Llegamos de madrugada y calientes a aquella habitación de hotel. Habíamos cenado fuera, cena a la que sucedieron unas copas, un jiji, un jaja, el calor y relax propio del estío nos habían llevado a la situación en la que ella caminaba sin ropa interior y alzándose la liviana falda dejando entrever sus fantásticas nalgas al andar por las enrevesadas callejuelas de aquel pueblo pesquero.
El lujurioso precedente había despertando en ambos el monstruo de la lujuria, la vuelta en coche fue un tórrido desenfreno increscendo de caricias, pálpitos, tocamientos, sobeteos y magreos que acabaron en la puerta del hotel con los sexos chorreando.
Fue abrir la puerta de la habitación y darnos cuenta de que aquella intimidad nos resultaba anodina e insípida, nos despojamos de la poca ropa que nos quedaba mientras salíamos a la amplia terraza común del hotel, a la luz de la luna llena ninguna piscina de agua conseguiría apagar aquel ardor por más helada que esta estuviese, los gemidos de la primera embestida pusieron sobre aviso a un público expectante procedente de las habitaciones colindantes, el atracón de sexo estaba en ciernes y ya habíamos conseguido ojeadores.
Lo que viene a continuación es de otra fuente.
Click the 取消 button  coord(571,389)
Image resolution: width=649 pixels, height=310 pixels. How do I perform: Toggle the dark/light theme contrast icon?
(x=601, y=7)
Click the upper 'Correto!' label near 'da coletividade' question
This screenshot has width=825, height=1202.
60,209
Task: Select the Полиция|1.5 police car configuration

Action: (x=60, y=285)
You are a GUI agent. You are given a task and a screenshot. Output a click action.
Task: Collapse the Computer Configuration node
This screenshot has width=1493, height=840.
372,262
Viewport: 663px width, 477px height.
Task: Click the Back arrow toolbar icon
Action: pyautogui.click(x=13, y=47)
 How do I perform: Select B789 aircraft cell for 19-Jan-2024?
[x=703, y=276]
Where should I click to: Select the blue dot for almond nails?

Note como se retiraban las cortinas y así se lo hice saber, el morbo de la situación nos puso sexualmente al límite, ella chorreaba como una fuente al sentir el vástago apéndice forjado a fuerza de garganta profunda y roces vaginales, el espectáculo sexual era tórrido y lascivo en grado máximo. Éramos testigos de cómo nos observaban discretamente mientras acariciaban sus sexos deseosos de haberse unido a la fiesta tanto como nosotros hubiéramos querido. El crepitar de gemidos al orgasmo final fue un espectáculo digno de aplauso por el enfervorizado público.
El desayuno a la mañana siguiente fue relajado, con vistazos de desconocidos algunos de rubor, otros cómplices y alguna madre de mirada desaprobadora mientras daba de comer a sus hijos.
Por supuesto, lo volveríamos a hacer.